S'il se reconnaît bien volontiers en « Grand-Papa Ronchon » critique de l'ère de « l'adolescent surmoïque », c'est pour mieux déplorer par exemple la progression du wokisme à l'université. Qu'il corrèle à un phénomène plus large : la mise à distance du passé. « Nous ne sommes plus ses héritiers, nous sommes son tribunal. Il ne nous éclaire plus, il ne nous instruit plus, il ne nous construit plus ; nous mettons toute notre science à le confirmer ou à le déconstruire. » Notre mécontemporain s'emporte contre la glorification du transsexuel, « figure emblématique du troisième millénaire », « notre avant-garde et même notre rédemption ».

À ces ulcérations, on préfère l'exigence de sa mélancolie. Et surtout les dernières pages où il dresse l'inventaire de tout ce que nous avons perdu. Entre autres choses : « Cours magistral, autrefois, c'était un pléonasme. Aujourd'hui, c'est un oxymore.
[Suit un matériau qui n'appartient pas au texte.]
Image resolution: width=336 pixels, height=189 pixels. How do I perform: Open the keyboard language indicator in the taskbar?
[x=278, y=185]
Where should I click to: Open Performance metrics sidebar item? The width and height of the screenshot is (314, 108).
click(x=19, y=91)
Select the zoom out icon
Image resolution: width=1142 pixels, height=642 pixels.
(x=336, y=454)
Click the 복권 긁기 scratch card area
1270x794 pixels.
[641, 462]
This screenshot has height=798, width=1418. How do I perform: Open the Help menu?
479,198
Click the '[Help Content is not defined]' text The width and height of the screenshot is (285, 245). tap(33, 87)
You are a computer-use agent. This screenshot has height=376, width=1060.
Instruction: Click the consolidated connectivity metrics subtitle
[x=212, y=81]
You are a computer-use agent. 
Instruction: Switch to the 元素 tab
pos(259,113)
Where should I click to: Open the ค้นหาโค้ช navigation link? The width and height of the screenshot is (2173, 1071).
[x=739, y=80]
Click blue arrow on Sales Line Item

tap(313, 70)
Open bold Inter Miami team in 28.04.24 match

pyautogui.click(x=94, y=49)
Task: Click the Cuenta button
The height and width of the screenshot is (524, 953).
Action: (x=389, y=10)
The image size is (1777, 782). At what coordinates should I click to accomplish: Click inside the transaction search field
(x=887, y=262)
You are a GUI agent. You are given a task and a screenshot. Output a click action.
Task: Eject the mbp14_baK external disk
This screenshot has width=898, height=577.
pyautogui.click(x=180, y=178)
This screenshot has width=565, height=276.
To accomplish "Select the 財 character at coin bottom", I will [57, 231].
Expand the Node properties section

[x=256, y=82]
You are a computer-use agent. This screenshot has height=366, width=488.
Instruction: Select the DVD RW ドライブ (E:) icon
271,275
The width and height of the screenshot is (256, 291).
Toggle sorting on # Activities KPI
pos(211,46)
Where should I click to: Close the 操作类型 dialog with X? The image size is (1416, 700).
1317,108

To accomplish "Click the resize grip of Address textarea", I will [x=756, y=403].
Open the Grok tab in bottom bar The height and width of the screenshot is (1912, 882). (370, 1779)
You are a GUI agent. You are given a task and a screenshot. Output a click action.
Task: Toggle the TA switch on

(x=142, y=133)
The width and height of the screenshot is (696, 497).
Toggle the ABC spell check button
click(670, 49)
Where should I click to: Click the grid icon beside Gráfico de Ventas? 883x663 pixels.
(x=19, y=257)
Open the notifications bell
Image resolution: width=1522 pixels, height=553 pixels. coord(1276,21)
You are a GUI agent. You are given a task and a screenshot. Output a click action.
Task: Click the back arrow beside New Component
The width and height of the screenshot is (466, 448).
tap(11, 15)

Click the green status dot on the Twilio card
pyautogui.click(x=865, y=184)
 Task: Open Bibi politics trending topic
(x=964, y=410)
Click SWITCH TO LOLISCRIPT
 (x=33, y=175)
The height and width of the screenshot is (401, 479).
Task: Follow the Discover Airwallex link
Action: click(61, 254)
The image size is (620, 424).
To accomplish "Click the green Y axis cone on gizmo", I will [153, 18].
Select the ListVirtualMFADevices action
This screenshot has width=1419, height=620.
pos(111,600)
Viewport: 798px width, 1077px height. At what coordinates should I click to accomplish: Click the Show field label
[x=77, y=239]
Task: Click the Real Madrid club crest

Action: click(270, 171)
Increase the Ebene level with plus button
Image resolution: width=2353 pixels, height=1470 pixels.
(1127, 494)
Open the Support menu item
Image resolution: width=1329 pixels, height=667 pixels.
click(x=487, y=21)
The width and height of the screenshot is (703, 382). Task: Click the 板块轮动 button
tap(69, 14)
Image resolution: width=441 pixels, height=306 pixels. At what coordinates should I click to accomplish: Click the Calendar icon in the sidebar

La transmission y a-t-elle gagné ? » « Les rêveries des promeneurs solitaires, c'était mieux que la connexion permanente au lit, assis, debout, à pied, à vélo et en voiture. » « Être en deuil, c'était plus humain que faire son deuil. » « La nostalgie, c'était mieux avant sa criminalisation par tous ceux qui voient se profiler le museau de la Bête dans la moindre marque d'affection pour le monde antérieur à la diversité heureuse. » « Le Club des cinq, c'était mieux avec le passé simple. » « Ennuyeux, c'était moins pénible que chiant. » Jamais Finkielkraut n'en est autant éloigné que lorsqu'il est, comme ici, désordonné et sentimental.